TEXT BLOCK:
===
It’s time to wake up to the devastating impact flying has on the environment

Air travel is cheaper than ever, but the true price of aviation is not well understood among the travelling population. Roger Tyers from the University of Southampton explains why flying is terrible from a climate perspective.

Airplane in grayscale
An airplane flies overhead. The affordability of air travel today is propped up by a dated convention that does not reflect the environmental costs of flying. Image: splunkton, CC BY-NC-ND 2.0

Ready to get over your post-festive comedown by booking an escape to the sun? For many of you, that will involve flying. And while I’m sorry to put a downer on your holiday plans, there are several problems with this from a climate perspective.

The first is that aviation is essentially a fossil fuel industry, one which guzzles an eye-watering 5 million barrels of oil every day. Burning that fuel currently contributes around 2.5 per cent to total carbon emissions, a proportion which could rise to 22 per cent by 2050 as other sectors emit less.

The second problem is, as Air Asia puts it, “Now everyone can fly”. And in “generation easyJet”, those who already fly, fly more than ever. This increasing demand from new and existing travellers means the number of passenger aircraft in our skies is set to double by 2035.

The third problem is that unlike other sectors where there might be a greener alternative (solar not coal, LEDs not lightbulbs etc), there is currently no way to fly 8 million people every day without burning lots of dirty kerosene. Aircraft are becoming more fuel-efficient, but not quickly enough to offset the huge demand in growth. Electric planes remain decades away, weighed down by batteries that can’t deliver nearly as much power per kilo as jet fuel.

But here’s the peculiar thing: although no other human activity pushes individual emission levels as fast and as high as air travel, most of us don’t stop to think about its carbon impact.

We can try and reduce the number of flights taken, buy carbon offsets for unavoidable flights, and question the broader logic of allowing the industry to grow ad infinitum. 

While in many countries new cars, domestic appliances, and even houses now have mandatory energy efficiency disclosures, air travel’s carbon footprint is largely invisible, despite it being relatively much bigger. For instance, a return trip from Europe to Australia creates about 4.5 tonnes of carbon. You could drive a car for 2,000 kilometres and still emit less than that. And the average per capita emissions globally is around 1 tonne.

Several studies have found people to be quite ignorant of how their own flying behaviour contributes to climate change. It’s not hard to see why. Research into airline websites shows little mention of environmental impact. Green NGOs are often quiet on the issue, perhaps being reluctant to “preach” to their members to fly less, and concerned over accusations of hypocrisy as their own staff fly around the world to conferences.

Political leaders are also unwilling to point the finger at passenger-voters. Indeed, Tony Blair asked as prime minister in 2005 “how many politicians facing a potential election would vote to end cheap air travel?” His answer: zero. The political strategy seems to be passing the buck to the airline industry, and hoping for the best.

Aviation is a golden goose for politicians. In the UK, where sources of future post-Brexit economic growth are hard to identify, the industry looks set to continue its enviable historic growth-rate of four to five per cent annually. The main problem for airlines now is finding enough space to accommodate planes at crowded airports such as Heathrow. Airlines’ seductive message to politicians is “If you build it, they will come.”
===
DATASET EXCERPTS:

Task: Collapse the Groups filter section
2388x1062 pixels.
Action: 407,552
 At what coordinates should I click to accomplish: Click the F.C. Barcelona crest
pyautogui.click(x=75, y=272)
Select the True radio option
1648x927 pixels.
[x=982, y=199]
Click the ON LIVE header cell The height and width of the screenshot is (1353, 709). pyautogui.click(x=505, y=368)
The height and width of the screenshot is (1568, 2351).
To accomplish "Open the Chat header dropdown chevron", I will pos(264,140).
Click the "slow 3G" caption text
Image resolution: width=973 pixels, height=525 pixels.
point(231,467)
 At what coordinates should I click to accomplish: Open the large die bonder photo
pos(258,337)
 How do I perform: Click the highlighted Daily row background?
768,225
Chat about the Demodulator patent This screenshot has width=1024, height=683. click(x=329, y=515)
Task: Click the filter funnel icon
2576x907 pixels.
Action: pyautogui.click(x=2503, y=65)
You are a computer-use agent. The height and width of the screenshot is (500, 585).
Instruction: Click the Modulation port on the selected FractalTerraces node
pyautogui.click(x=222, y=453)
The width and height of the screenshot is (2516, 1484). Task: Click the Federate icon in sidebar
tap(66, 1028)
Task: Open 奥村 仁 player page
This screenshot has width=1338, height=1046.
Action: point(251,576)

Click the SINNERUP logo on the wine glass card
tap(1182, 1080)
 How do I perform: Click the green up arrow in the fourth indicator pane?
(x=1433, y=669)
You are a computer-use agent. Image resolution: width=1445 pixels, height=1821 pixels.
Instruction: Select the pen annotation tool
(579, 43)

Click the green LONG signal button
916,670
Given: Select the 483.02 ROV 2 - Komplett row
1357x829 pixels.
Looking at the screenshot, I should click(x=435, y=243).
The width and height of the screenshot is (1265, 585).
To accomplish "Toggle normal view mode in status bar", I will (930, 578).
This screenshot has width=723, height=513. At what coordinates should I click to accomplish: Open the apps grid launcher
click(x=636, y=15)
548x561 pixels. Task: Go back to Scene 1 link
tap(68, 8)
===
WRITTEN INSTRUCTION 1: In the article on flying and the climate, how many barrels of oil does aviation use every day?
WRITTEN INSTRUCTION 2: List every item that the article on flying and the climate says must now carry a mandatory energy efficiency disclosure in many countries.
WRITTEN INSTRUCTION 3: Write the next few paragraphs of the article on flying and the climate, starting right after its final sentence.

REPLY 1: About 5 million barrels.

REPLY 2: New cars, domestic appliances, and houses.

REPLY 3:
And the primary reason that they will come is because flying is kept artificially cheap, while trains and cars become more expensive. The main reason for this is the so-called “Chicago Convention”, agreed in 1944 by a then much smaller air industry, which prohibits countries from imposing jet fuel tax and VAT on international flights. Taxes on other forms of transport have increased dramatically since 1944 but thanks to the convention aviation has remained almost unscathed. Things have actually moved in the other direction since the 1990s, when an influx of low-cost carriers led to big cost savings and even lower ticket prices.

What is to be done? Aviation, along with shipping, was given special status and excluded from the Kyoto and Paris climate change agreements. The industry was tasked to come up with its own solutions instead. After much foot-dragging, the International Civil Aviation Organisation (ICAO), finally addressed aviation emissions in 2016, proposing a market-based mechanism, the Carbon Offsetting and Reduction Scheme for International Aviation (CORSIA).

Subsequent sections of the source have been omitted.